Additional considerations

  1. In reaching a conclusion on this matter I have also had regard to the following matters. First, I have taken into account the nature and purpose of the proposed compulsory acquisition in the context of the past and present use of the Land. The underlying tenure of the Land consists of pastoral lease 3114/618 (Boodarie Station), active since 1967 (GP1 information) which will already have had some practical effect on the exercise by the native title party of their rights and interests. The native title party will not be able to obtain a determination of exclusive native title over it. Further PLD has been operating stockholding yards on the Land since 2000 including as a quarantine facility.

  1. Second, with respect to the negotiating behaviour of the native title party I take into account that they did not make a formal submission to the Government party pursuant to s 31(1)(a) of the Act or provide during the negotiations other information about the current exercise of their rights. The meeting on 17 April 2008 concluded when the Karayarri representatives left the meeting because of what they considered to be an inadequate offer made by the PLD. The negotiations did not resume largely because of the inability of PNTS to organise a further meeting despite regular contact about it from the Government party and a willingness of PLD to attend.
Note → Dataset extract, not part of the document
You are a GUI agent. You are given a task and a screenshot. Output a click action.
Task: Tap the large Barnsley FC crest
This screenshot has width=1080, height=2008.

This delay was not attributable to PLD. PNTS said it could not hold a further meeting without funding and time could not be found on the agenda of other Karayarri Peoples meetings. The grantee party’s proposal was made on 10 June 2008 but it was not until 5 August 2009 that a response was received formally rejecting the offer. On the basis of the evidence and the financial situation with respect to PLD’s existing business I accept that PLD would have had difficulties in providing funds to the native title party for a further meeting. The Government party declined to provide funds. In any event the obligation to negotiate in good faith does not mean that a Government or grantee party is required to provide funds to a native title party for meetings or otherwise fund the negotiations (even if it is common practice for mining companies to do so for large projects).

  2. Third, this is a case where native title has not been determined so there is no immediate entitlement  to compensation for the effect of the future act on native title (i.e. until native title is determined and compensation either agreed (presumably with the Government party who has actually taken the interests) or determined.  The grantee party will not obtain freehold title to the Land but will obtain a lease from the Crown for the limited purposes specified.

Concluding comments

  1. There is no question that there were some negotiations between the grantee and native title party and they were with a view to obtaining the native title party’s agreement to the doing of the act. I accept that the native title party considers the offers made to have been minimal but in the context of this case this is not indicative of bad faith on the part of PLD. The grantee was prepared to attend a further Kariyarra working group meeting but this did not eventuate.   There is no evidence to suggest a ‘breach of or absence of good faith such as deliberate delay, sharp practice, misleading negotiating or other unsatisfactory or unconscionable conduct’(Cox at [27]) on the part of the grantee party.

Decision

  1. The grantee party has negotiated in good faith with the native title party as required by s 31(1) of the Native Title Act1993 (Cth) and the Tribunal has power to conduct an inquiry and make a determination.